Azure Data Factory – Data Sets, Linked Services and Pipeline Executions

In my posts this week, I’ve been going a little deeper into Azure Data Factory (be sure to check out my others from Tuesday and Wednesday). I’m excited today to dig into getting data from one source into Azure.

First let’s talk about data sets. Consider a data set anything that you’re using as your input or output. An Azure blob data set is one example and is defined by the blob container itself, the folder, the file, the documentation, etc. In this case you can have that as your source or your destination.

There are many data set options, such as Azure Services (other data services or blobs, databases, data warehouses or Data Lake), as well as on premises databases like SQL Server, MySQL or Oracle. You also have your NoSQL components like Cassandra and MongoDB and you can get your files from an FTP server, Amazon S3 or internal file systems.

Lastly, you have your SaaS offerings like MS Dynamics, Salesforce or Marketo. There is a grid available in the Microsoft documentation which outlines what can be a source or a destination or both, in some cases.

Using Linked Services is the way that you link from your source to your destination. This defines the connection to the data source, whether it be the input or the output. Think of it like your connection string in SQL Server; you’re connecting to a specific place, whether you’re using that to output data from a source or input it to a destination.

Now, let’s look at Pipeline Executions. A pipeline is a collection of activities that you’ve built, and the executions run that pipeline moving the data from one place to another or to do some transformation with that data. There are 2 defined Pipeline Executions:

1. Manual (or On Demand) Executions. These can be triggered through the Azure portal, a REST API, as part of a PowerShell script, or as part of your .net application.

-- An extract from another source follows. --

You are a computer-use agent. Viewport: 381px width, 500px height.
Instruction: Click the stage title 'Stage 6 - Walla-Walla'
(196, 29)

2. Setting Up Triggers. With this execution, you set up a trigger as part of your Data Factory. This was an exciting new change in Azure Data Factory V2. Triggers can be scheduled, so you can set a job to run at a particular time each day or you can set a tumbling window trigger. Using a tumbling window, you can set up your hours of operation (let’s say you want your data to run from 8-5, Monday through Friday, every hour on the hour). The tumbling window trigger runs continuously for the times/hours you’ve specified.

Doing this allows us to lessen our costs to run the job in Azure by using the compute time only when you need it, and not using compute time during downtimes like outside of business hours.